RBAC Inc., Energy Market Simulation Systems

Early History of Natural Gas and Pipelines

From Ancient Flames to the First Long Pipelines

The “eternal flame” at the Oracle of Delphi in Greece, around 1000 BC, is one of the earliest known examples of natural gas escaping from underground and being ignited, appearing to ancient observers as something spiritual or divine.

Five centuries later, around 500 BC, the Chinese not only made one of the first practical uses of natural gas, to boil seawater and produce salt, but also worked out how that gas could be captured and transported using bamboo stalks to make the first gas pipelines.

Yet it took two more millennia for the idea to catch on. 

What about Coal?

For centuries, natural gas remained more curiosity than fuel. Meanwhile, another energy source, coal, was going to reshape the modern era.

Coal had been mined for 5000 years, notably in China. It was first used as ornaments, also known as “coal jade”, and later used for heating and light.

In Europe, the Romans used coal for heating public baths and metalworking during the 2nd and 3rd centuries A.D., but WOOD was the king, not yet coal, and it would take centuries for that to change. 

But by 1550, as forests in Britain were cut down and used for its extensive navy shipbuilding and making iron, wood became scarcer and expensive. Coal was used by the blacksmith, making lime, and other “dirty” jobs.
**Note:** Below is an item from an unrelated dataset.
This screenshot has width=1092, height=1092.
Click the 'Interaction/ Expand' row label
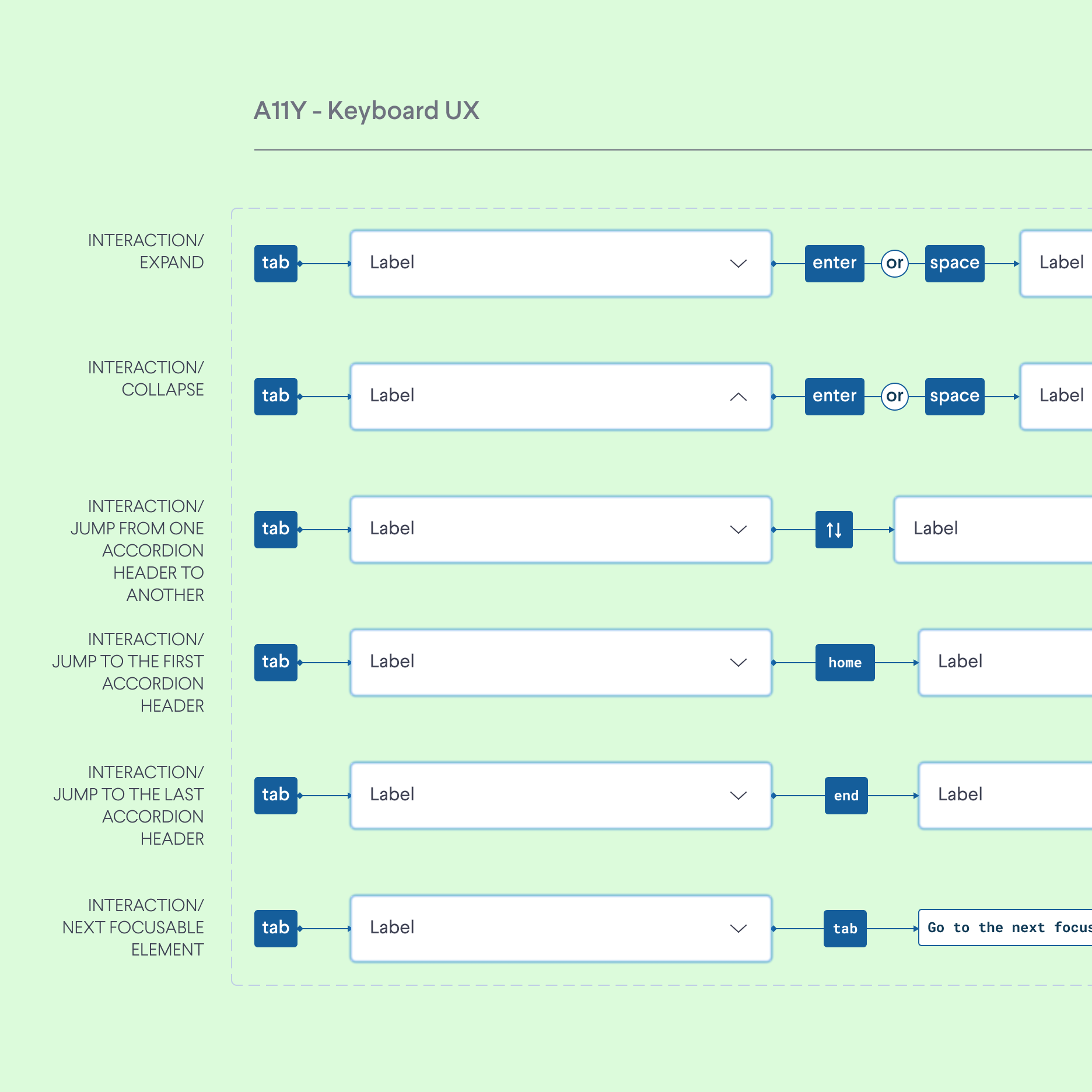pos(146,251)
But the skyrocketing cost made people switch to coal for home heating and cooking.

And as demand surged, coal mining exploded in the 1600s. Perhaps this was the kickoff of what would be called “King Coal”, the fuel that powered industry, cities, and eventually entire economies all the way into modern times. And within a century Britain was mining more coal than the entire world combined.

Mines were getting so deep they were flooding with water. In 1712, Thomas Newcomen invented the first coal-powered steam engine specifically to pump water out of these British mines. This allowed miners to go deeper than ever before. In 1781, James Watt improved the steam engine design, making it much more efficient and powerful and adapted it to drive factory machinery. This is the “beginning” of the Industrial Revolution most people think of, when the steam engine moved from the mines into textile mills, iron foundries, and eventually trains. 

Coal Gas Becomes Town Gas

In 1659, Thomas Shirley wrote a paper for the Royal Society about a “burning spring” in Lancashire Coalfield, near Manchester. He realized that the “air” (gas) coming from the coal bed underneath the water was what actually caught fire. In 1792, William Murdoch (an engineer in Cornwall) figured out how to “distill” coal in a closed iron pot to collect the gas and pipe it into his house and lit his house with it.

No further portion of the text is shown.